Unit 2 - Subsetting DataFrames and Series



In [ ]:

    
import pandas as pd



In [ ]:

    
df = pd.read_csv('../data/airbnb_input.csv', index_col='room_id')

On df DataFrame you can find data about Airbnb rooms in Lisbon.

Go ahead and preview it!



In [ ]:

    
# code to preview df

Row selection

With function iloc you can select specific rows from a DataFrame.
In order to specify the rows you want to select you can use, for instance, the row position (integer starting from 0) or a list of row positions.

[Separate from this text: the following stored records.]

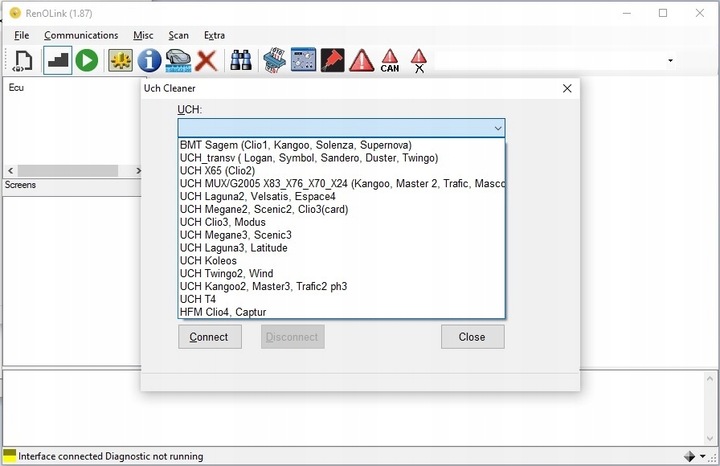Expand the UCH combo box arrow
The image size is (720, 466).
tap(498, 128)
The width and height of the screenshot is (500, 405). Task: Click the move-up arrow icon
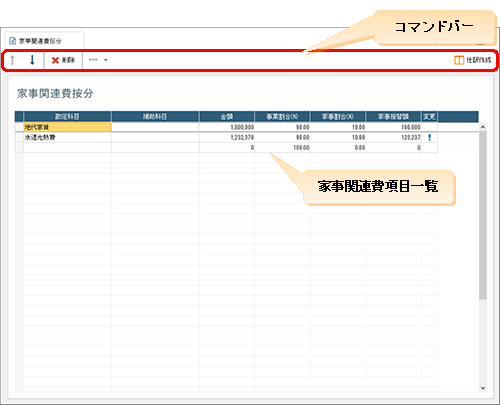(12, 60)

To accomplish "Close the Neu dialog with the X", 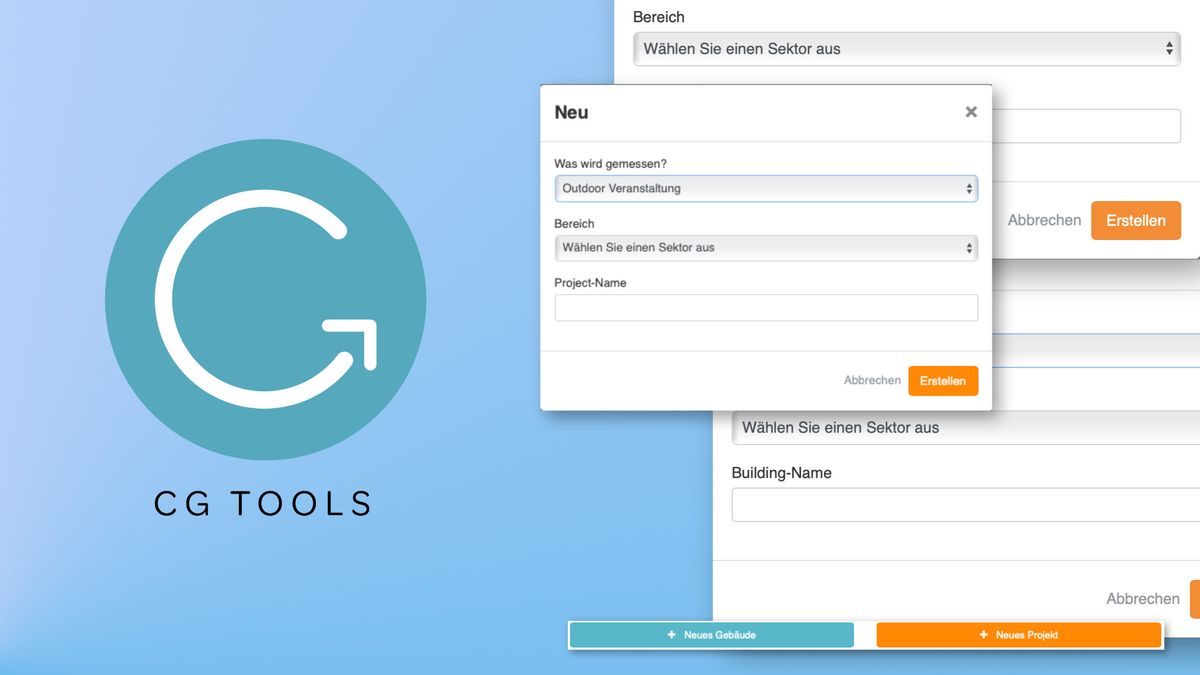I will click(970, 112).
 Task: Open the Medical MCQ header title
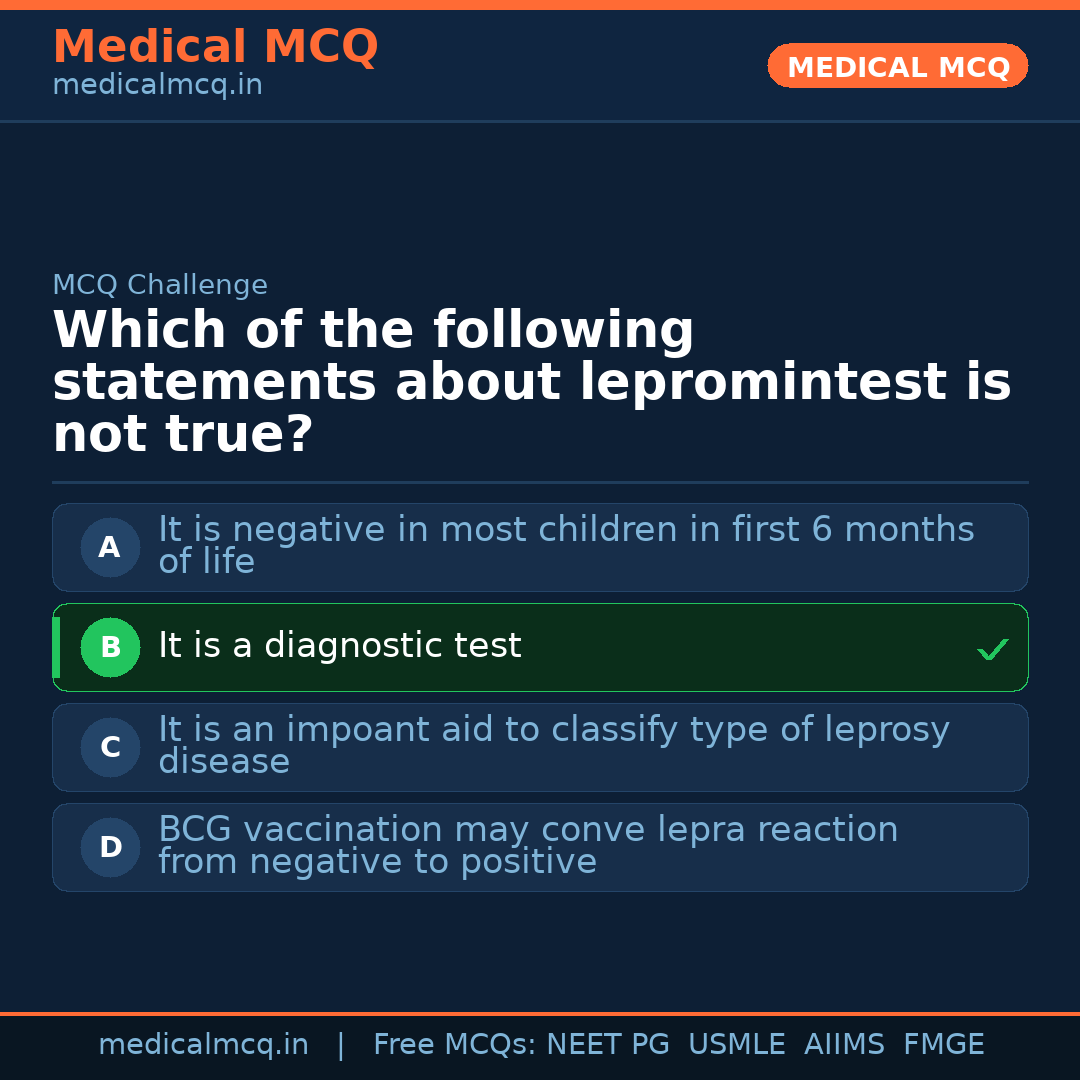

Here, we are selecting the first row and getting it as a pandas Series:



In [ ]:

    
df.iloc[0]

But you can also get a single row as a DataFrame:



In [ ]:

    
df.iloc[[0]]

Now try to get rows 0, 1 and 3, using iloc:



In [ ]:

    
# code to select rows 0, 1 and 3 from df

Array slices also work, so try to select all the rows from position number 2 to position number 7:



In [ ]:

    
# code to select rows [2, 7] from df

With function loc you can select specific rows from a DataFrame, like with iloc.
The difference here is that you specify the rows to select using the rows' indexes.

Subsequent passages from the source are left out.